Take a cautious approach to vaccinations, cortisone drugs, and topical applications with this dog. Rabies shots often trigger reactions. Some Cresteds can have a terrible reaction to medications, including topical flea preventives. A conservative approach to drug therapy is safest, so don't use anything that is not actually necessary. Normally, they don't need any flea or tick preventives — they are a last resort for fleas.

Cresteds are wonderful family dogs who love to be with the people in their lives. They do well with children, although you should consider the age of the children and how they interact with dogs before bringing this small creature into your heart and home. They can be hurt easily and shouldn't be left unsupervised with children, or even alone out in the yard. With family members of any age who know how to handle dogs, however, they'll play games, affectionately cuddle up on the couch, and enjoy an active life.

Because they're so social and needy, Cresteds can suffer from separation anxiety, which can lead to barking and destructive habits. They'll climb and dig to escape confinement if left on their own for too long. When you're around, they're comparatively quiet dogs, but they will alarm bark.

They do well in apartments and any other type of dwelling. The Chinese Crested is a wonderful family dog who is playful, affectionate, and endearing. He's a stable companion who fills his owners' lives with love, laughter, and entertainment.

Chinese Cresteds are adept at jumping, digging, and climbing. Don't make the common mistake of underestimating their athletic abilities just because they're small. They are Houdini Hounds who can escape from virtually any enclosure. A six-foot fence around the yard is a good idea; if they can get a grip on a fence, they're over it. They have absolutely no fear of climbing or jumping, and they can clear four feet from a standing position.
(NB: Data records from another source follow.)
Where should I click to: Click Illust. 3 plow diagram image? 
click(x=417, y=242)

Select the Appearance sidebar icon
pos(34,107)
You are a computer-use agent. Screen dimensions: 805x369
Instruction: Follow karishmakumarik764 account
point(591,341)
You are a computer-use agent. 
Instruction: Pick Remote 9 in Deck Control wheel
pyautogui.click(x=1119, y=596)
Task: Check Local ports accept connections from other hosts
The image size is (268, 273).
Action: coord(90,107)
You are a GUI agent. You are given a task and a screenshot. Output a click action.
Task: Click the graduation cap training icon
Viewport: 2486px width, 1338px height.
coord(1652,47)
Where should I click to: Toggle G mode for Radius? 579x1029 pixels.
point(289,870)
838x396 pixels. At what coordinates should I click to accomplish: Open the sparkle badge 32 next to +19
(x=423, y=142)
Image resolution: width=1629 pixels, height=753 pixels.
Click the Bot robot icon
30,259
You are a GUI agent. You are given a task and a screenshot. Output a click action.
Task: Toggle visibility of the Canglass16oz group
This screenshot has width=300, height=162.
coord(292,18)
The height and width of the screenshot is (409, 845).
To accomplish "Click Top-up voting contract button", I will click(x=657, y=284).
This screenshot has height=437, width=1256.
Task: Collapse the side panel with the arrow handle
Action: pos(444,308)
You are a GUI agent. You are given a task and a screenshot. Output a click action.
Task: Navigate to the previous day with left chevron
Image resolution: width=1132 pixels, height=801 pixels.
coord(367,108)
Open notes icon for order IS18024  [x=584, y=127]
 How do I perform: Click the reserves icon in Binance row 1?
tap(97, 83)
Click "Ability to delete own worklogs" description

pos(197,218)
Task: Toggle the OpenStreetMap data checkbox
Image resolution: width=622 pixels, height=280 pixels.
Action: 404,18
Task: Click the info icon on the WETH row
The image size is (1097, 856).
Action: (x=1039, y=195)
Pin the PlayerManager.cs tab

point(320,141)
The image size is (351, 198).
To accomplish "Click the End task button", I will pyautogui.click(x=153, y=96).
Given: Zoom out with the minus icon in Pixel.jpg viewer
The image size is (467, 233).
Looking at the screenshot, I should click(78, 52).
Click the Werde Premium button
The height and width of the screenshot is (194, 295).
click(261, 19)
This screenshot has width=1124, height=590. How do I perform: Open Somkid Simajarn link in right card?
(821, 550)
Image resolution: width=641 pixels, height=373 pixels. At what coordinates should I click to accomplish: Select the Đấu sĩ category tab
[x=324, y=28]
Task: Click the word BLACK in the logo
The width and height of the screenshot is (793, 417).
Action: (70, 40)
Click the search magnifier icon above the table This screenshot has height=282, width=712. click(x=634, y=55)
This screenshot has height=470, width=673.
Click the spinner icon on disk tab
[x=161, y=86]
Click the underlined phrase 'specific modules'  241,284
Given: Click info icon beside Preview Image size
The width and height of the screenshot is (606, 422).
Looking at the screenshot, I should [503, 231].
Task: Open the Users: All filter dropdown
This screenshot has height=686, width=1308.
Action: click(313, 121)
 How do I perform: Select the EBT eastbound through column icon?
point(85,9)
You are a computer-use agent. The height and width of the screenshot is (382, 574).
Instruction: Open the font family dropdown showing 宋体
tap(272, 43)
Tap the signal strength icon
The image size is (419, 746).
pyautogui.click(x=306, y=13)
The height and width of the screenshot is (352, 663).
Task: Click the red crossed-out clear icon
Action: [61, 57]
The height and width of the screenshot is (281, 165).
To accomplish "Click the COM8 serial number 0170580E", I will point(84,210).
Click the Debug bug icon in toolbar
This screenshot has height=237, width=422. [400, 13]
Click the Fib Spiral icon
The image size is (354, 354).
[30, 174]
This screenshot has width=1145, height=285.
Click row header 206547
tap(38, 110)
Once they're out, they move fast and are — how shall we say this — averse to recapture. They are more stubborn than you are. Their athletic abilities are why many Chinese Cresteds are taking the conformation, obedience, and agility worlds by storm.

Chinese traders once used the Chinese Crested as ratters on their ships, and they may have served this function in agricultural settings as well. Today they enjoy life as beloved family pets, but they also have the personality to excel at being more than just pampered pooches.